» **Short exercise**: Can you convert the items below into a two-column Markdown table, with "Row" holding a running number and "Line" holding each line, and blank lines omitted?

# Exercise input start

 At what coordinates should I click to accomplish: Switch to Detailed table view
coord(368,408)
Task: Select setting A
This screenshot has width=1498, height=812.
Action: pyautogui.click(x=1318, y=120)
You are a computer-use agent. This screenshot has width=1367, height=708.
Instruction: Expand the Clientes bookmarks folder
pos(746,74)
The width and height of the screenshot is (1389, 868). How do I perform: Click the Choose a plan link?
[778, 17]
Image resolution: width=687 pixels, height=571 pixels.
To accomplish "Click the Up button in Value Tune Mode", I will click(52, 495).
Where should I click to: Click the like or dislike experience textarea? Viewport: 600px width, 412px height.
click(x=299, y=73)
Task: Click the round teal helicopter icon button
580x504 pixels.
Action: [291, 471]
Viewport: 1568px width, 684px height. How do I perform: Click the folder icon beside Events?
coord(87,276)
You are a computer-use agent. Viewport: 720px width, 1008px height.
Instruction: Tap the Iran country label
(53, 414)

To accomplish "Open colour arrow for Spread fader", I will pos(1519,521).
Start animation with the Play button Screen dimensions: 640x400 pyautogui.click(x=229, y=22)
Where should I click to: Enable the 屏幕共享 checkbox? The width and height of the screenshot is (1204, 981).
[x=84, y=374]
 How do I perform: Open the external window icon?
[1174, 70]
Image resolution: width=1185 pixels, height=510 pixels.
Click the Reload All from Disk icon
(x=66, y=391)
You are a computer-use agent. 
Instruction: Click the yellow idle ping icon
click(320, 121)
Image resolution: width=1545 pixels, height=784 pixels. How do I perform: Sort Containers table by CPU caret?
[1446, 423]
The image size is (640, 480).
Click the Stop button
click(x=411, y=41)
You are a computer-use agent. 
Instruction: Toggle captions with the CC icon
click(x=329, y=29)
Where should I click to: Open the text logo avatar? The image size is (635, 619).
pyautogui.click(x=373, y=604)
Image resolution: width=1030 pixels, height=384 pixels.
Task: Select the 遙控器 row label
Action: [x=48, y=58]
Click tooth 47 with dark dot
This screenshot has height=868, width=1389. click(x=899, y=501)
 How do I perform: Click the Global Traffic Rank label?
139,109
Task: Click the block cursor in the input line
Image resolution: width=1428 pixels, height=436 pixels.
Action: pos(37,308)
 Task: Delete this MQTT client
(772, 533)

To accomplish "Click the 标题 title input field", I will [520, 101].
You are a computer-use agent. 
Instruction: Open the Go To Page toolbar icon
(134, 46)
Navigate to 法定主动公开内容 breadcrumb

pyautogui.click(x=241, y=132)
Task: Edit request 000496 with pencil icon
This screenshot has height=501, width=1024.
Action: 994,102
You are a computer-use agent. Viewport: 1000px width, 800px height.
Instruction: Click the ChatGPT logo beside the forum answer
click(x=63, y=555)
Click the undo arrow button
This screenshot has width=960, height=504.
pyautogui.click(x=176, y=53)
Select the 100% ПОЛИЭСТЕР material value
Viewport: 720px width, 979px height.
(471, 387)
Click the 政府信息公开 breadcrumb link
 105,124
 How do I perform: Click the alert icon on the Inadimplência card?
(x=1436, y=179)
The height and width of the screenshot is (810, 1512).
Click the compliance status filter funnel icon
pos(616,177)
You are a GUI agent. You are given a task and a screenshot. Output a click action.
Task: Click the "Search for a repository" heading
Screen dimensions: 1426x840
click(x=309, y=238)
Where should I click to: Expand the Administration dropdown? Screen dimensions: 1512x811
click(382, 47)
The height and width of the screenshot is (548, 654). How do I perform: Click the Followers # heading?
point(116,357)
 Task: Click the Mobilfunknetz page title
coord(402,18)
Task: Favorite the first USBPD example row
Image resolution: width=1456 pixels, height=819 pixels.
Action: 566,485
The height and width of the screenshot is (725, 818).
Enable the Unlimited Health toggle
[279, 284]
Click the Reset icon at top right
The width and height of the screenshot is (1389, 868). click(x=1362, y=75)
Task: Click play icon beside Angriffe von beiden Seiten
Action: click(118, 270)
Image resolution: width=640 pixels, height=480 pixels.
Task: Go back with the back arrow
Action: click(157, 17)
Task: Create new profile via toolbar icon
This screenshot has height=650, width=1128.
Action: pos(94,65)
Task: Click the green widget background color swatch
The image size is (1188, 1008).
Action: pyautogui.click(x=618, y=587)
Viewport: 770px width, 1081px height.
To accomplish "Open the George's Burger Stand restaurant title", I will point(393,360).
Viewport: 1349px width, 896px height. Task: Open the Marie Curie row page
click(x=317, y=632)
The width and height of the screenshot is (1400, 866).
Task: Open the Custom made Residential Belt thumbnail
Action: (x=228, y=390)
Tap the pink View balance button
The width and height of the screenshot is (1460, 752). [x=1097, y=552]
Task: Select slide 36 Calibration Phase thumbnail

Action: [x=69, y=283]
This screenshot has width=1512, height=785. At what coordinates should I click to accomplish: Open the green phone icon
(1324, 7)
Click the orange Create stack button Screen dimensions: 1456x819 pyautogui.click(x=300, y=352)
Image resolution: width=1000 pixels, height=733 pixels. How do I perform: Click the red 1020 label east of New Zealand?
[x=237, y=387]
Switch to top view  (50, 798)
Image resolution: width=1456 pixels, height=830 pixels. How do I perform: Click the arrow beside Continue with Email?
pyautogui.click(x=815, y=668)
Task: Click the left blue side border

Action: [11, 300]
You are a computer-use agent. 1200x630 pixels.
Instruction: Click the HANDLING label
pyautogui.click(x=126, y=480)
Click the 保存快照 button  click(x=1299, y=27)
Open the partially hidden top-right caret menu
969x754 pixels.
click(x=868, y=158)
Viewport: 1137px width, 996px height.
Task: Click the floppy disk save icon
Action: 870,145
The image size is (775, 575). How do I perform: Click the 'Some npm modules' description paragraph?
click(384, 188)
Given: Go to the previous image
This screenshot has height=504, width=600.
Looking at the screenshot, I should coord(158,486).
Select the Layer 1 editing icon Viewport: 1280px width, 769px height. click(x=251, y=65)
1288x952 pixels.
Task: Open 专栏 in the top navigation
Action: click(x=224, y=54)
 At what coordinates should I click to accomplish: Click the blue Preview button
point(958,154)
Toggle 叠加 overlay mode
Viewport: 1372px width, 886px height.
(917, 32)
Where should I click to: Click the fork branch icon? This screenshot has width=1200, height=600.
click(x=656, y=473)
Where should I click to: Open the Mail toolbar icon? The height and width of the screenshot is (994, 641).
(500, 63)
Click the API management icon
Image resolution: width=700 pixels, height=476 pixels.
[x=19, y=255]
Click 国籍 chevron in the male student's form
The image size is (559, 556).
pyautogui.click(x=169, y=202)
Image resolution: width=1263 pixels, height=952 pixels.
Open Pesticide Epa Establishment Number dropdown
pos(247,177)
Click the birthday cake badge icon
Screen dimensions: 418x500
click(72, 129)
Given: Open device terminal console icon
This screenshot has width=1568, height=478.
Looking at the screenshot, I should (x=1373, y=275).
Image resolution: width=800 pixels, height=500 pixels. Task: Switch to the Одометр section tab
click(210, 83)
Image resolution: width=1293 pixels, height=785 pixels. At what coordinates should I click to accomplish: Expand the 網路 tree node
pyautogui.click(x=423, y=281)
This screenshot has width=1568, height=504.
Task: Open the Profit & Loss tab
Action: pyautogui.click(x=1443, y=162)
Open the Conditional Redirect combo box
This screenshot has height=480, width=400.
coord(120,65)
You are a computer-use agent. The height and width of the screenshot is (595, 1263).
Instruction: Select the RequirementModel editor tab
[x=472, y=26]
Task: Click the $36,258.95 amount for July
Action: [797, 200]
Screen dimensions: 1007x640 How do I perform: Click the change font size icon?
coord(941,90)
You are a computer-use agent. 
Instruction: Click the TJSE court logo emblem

# Exercise input end

» **Reply**:
| Row | Line |
|---|---|
| 1 |  At what coordinates should I click to accomplish: Switch to Detailed table view |
| 2 | coord(368,408) |
| 3 | Task: Select setting A |
| 4 | This screenshot has width=1498, height=812. |
| 5 | Action: pyautogui.click(x=1318, y=120) |
| 6 | You are a computer-use agent. This screenshot has width=1367, height=708. |
| 7 | Instruction: Expand the Clientes bookmarks folder |
| 8 | pos(746,74) |
| 9 | The width and height of the screenshot is (1389, 868). How do I perform: Click the Choose a plan link? |
| 10 | [778, 17] |
| 11 | Image resolution: width=687 pixels, height=571 pixels. |
| 12 | To accomplish "Click the Up button in Value Tune Mode", I will click(52, 495). |
| 13 | Where should I click to: Click the like or dislike experience textarea? Viewport: 600px width, 412px height. |
| 14 | click(x=299, y=73) |
| 15 | Task: Click the round teal helicopter icon button |
| 16 | 580x504 pixels. |
| 17 | Action: [291, 471] |
| 18 | Viewport: 1568px width, 684px height. How do I perform: Click the folder icon beside Events? |
| 19 | coord(87,276) |
| 20 | You are a computer-use agent. Viewport: 720px width, 1008px height. |
| 21 | Instruction: Tap the Iran country label |
| 22 | (53, 414) |
| 23 | To accomplish "Open colour arrow for Spread fader", I will pos(1519,521). |
| 24 | Start animation with the Play button Screen dimensions: 640x400 pyautogui.click(x=229, y=22) |
| 25 | Where should I click to: Enable the 屏幕共享 checkbox? The width and height of the screenshot is (1204, 981). |
| 26 | [x=84, y=374] |
| 27 |  How do I perform: Open the external window icon? |
| 28 | [1174, 70] |
| 29 | Image resolution: width=1185 pixels, height=510 pixels. |
| 30 | Click the Reload All from Disk icon |
| 31 | (x=66, y=391) |
| 32 | You are a computer-use agent.  |
| 33 | Instruction: Click the yellow idle ping icon |
| 34 | click(320, 121) |
| 35 | Image resolution: width=1545 pixels, height=784 pixels. How do I perform: Sort Containers table by CPU caret? |
| 36 | [1446, 423] |
| 37 | The image size is (640, 480). |
| 38 | Click the Stop button |
| 39 | click(x=411, y=41) |
| 40 | You are a computer-use agent.  |
| 41 | Instruction: Toggle captions with the CC icon |
| 42 | click(x=329, y=29) |
| 43 | Where should I click to: Open the text logo avatar? The image size is (635, 619). |
| 44 | pyautogui.click(x=373, y=604) |
| 45 | Image resolution: width=1030 pixels, height=384 pixels. |
| 46 | Task: Select the 遙控器 row label |
| 47 | Action: [x=48, y=58] |
| 48 | Click tooth 47 with dark dot |
| 49 | This screenshot has height=868, width=1389. click(x=899, y=501) |
| 50 |  How do I perform: Click the Global Traffic Rank label? |
| 51 | 139,109 |
| 52 | Task: Click the block cursor in the input line |
| 53 | Image resolution: width=1428 pixels, height=436 pixels. |
| 54 | Action: pos(37,308) |
| 55 |  Task: Delete this MQTT client |
| 56 | (772, 533) |
| 57 | To accomplish "Click the 标题 title input field", I will [520, 101]. |
| 58 | You are a computer-use agent.  |
| 59 | Instruction: Open the Go To Page toolbar icon |
| 60 | (134, 46) |
| 61 | Navigate to 法定主动公开内容 breadcrumb |
| 62 | pyautogui.click(x=241, y=132) |
| 63 | Task: Edit request 000496 with pencil icon |
| 64 | This screenshot has height=501, width=1024. |
| 65 | Action: 994,102 |
| 66 | You are a computer-use agent. Viewport: 1000px width, 800px height. |
| 67 | Instruction: Click the ChatGPT logo beside the forum answer |
| 68 | click(x=63, y=555) |
| 69 | Click the undo arrow button |
| 70 | This screenshot has width=960, height=504. |
| 71 | pyautogui.click(x=176, y=53) |
| 72 | Select the 100% ПОЛИЭСТЕР material value |
| 73 | Viewport: 720px width, 979px height. |
| 74 | (471, 387) |
| 75 | Click the 政府信息公开 breadcrumb link |
| 76 |  105,124 |
| 77 |  How do I perform: Click the alert icon on the Inadimplência card? |
| 78 | (x=1436, y=179) |
| 79 | The height and width of the screenshot is (810, 1512). |
| 80 | Click the compliance status filter funnel icon |
| 81 | pos(616,177) |
| 82 | You are a GUI agent. You are given a task and a screenshot. Output a click action. |
| 83 | Task: Click the "Search for a repository" heading |
| 84 | Screen dimensions: 1426x840 |
| 85 | click(x=309, y=238) |
| 86 | Where should I click to: Expand the Administration dropdown? Screen dimensions: 1512x811 |
| 87 | click(382, 47) |
| 88 | The height and width of the screenshot is (548, 654). How do I perform: Click the Followers # heading? |
| 89 | point(116,357) |
| 90 |  Task: Click the Mobilfunknetz page title |
| 91 | coord(402,18) |
| 92 | Task: Favorite the first USBPD example row |
| 93 | Image resolution: width=1456 pixels, height=819 pixels. |
| 94 | Action: 566,485 |
| 95 | The height and width of the screenshot is (725, 818). |
| 96 | Enable the Unlimited Health toggle |
| 97 | [279, 284] |
| 98 | Click the Reset icon at top right |
| 99 | The width and height of the screenshot is (1389, 868). click(x=1362, y=75) |
| 100 | Task: Click play icon beside Angriffe von beiden Seiten |
| 101 | Action: click(118, 270) |
| 102 | Image resolution: width=640 pixels, height=480 pixels. |
| 103 | Task: Go back with the back arrow |
| 104 | Action: click(157, 17) |
| 105 | Task: Create new profile via toolbar icon |
| 106 | This screenshot has height=650, width=1128. |
| 107 | Action: pos(94,65) |
| 108 | Task: Click the green widget background color swatch |
| 109 | The image size is (1188, 1008). |
| 110 | Action: pyautogui.click(x=618, y=587) |
| 111 | Viewport: 770px width, 1081px height. |
| 112 | To accomplish "Open the George's Burger Stand restaurant title", I will point(393,360). |
| 113 | Viewport: 1349px width, 896px height. Task: Open the Marie Curie row page |
| 114 | click(x=317, y=632) |
| 115 | The width and height of the screenshot is (1400, 866). |
| 116 | Task: Open the Custom made Residential Belt thumbnail |
| 117 | Action: (x=228, y=390) |
| 118 | Tap the pink View balance button |
| 119 | The width and height of the screenshot is (1460, 752). [x=1097, y=552] |
| 120 | Task: Select slide 36 Calibration Phase thumbnail |
| 121 | Action: [x=69, y=283] |
| 122 | This screenshot has width=1512, height=785. At what coordinates should I click to accomplish: Open the green phone icon |
| 123 | (1324, 7) |
| 124 | Click the orange Create stack button Screen dimensions: 1456x819 pyautogui.click(x=300, y=352) |
| 125 | Image resolution: width=1000 pixels, height=733 pixels. How do I perform: Click the red 1020 label east of New Zealand? |
| 126 | [x=237, y=387] |
| 127 | Switch to top view  (50, 798) |
| 128 | Image resolution: width=1456 pixels, height=830 pixels. How do I perform: Click the arrow beside Continue with Email? |
| 129 | pyautogui.click(x=815, y=668) |
| 130 | Task: Click the left blue side border |
| 131 | Action: [11, 300] |
| 132 | You are a computer-use agent. 1200x630 pixels. |
| 133 | Instruction: Click the HANDLING label |
| 134 | pyautogui.click(x=126, y=480) |
| 135 | Click the 保存快照 button  click(x=1299, y=27) |
| 136 | Open the partially hidden top-right caret menu |
| 137 | 969x754 pixels. |
| 138 | click(x=868, y=158) |
| 139 | Viewport: 1137px width, 996px height. |
| 140 | Task: Click the floppy disk save icon |
| 141 | Action: 870,145 |
| 142 | The image size is (775, 575). How do I perform: Click the 'Some npm modules' description paragraph? |
| 143 | click(384, 188) |
| 144 | Given: Go to the previous image |
| 145 | This screenshot has height=504, width=600. |
| 146 | Looking at the screenshot, I should coord(158,486). |
| 147 | Select the Layer 1 editing icon Viewport: 1280px width, 769px height. click(x=251, y=65) |
| 148 | 1288x952 pixels. |
| 149 | Task: Open 专栏 in the top navigation |
| 150 | Action: click(x=224, y=54) |
| 151 |  At what coordinates should I click to accomplish: Click the blue Preview button |
| 152 | point(958,154) |
| 153 | Toggle 叠加 overlay mode |
| 154 | Viewport: 1372px width, 886px height. |
| 155 | (917, 32) |
| 156 | Where should I click to: Click the fork branch icon? This screenshot has width=1200, height=600. |
| 157 | click(x=656, y=473) |
| 158 | Where should I click to: Open the Mail toolbar icon? The height and width of the screenshot is (994, 641). |
| 159 | (500, 63) |
| 160 | Click the API management icon |
| 161 | Image resolution: width=700 pixels, height=476 pixels. |
| 162 | [x=19, y=255] |
| 163 | Click 国籍 chevron in the male student's form |
| 164 | The image size is (559, 556). |
| 165 | pyautogui.click(x=169, y=202) |
| 166 | Image resolution: width=1263 pixels, height=952 pixels. |
| 167 | Open Pesticide Epa Establishment Number dropdown |
| 168 | pos(247,177) |
| 169 | Click the birthday cake badge icon |
| 170 | Screen dimensions: 418x500 |
| 171 | click(72, 129) |
| 172 | Given: Open device terminal console icon |
| 173 | This screenshot has width=1568, height=478. |
| 174 | Looking at the screenshot, I should (x=1373, y=275). |
| 175 | Image resolution: width=800 pixels, height=500 pixels. Task: Switch to the Одометр section tab |
| 176 | click(210, 83) |
| 177 | Image resolution: width=1293 pixels, height=785 pixels. At what coordinates should I click to accomplish: Expand the 網路 tree node |
| 178 | pyautogui.click(x=423, y=281) |
| 179 | This screenshot has width=1568, height=504. |
| 180 | Task: Open the Profit & Loss tab |
| 181 | Action: pyautogui.click(x=1443, y=162) |
| 182 | Open the Conditional Redirect combo box |
| 183 | This screenshot has height=480, width=400. |
| 184 | coord(120,65) |
| 185 | You are a computer-use agent. The height and width of the screenshot is (595, 1263). |
| 186 | Instruction: Select the RequirementModel editor tab |
| 187 | [x=472, y=26] |
| 188 | Task: Click the $36,258.95 amount for July |
| 189 | Action: [797, 200] |
| 190 | Screen dimensions: 1007x640 How do I perform: Click the change font size icon? |
| 191 | coord(941,90) |
| 192 | You are a computer-use agent.  |
| 193 | Instruction: Click the TJSE court logo emblem |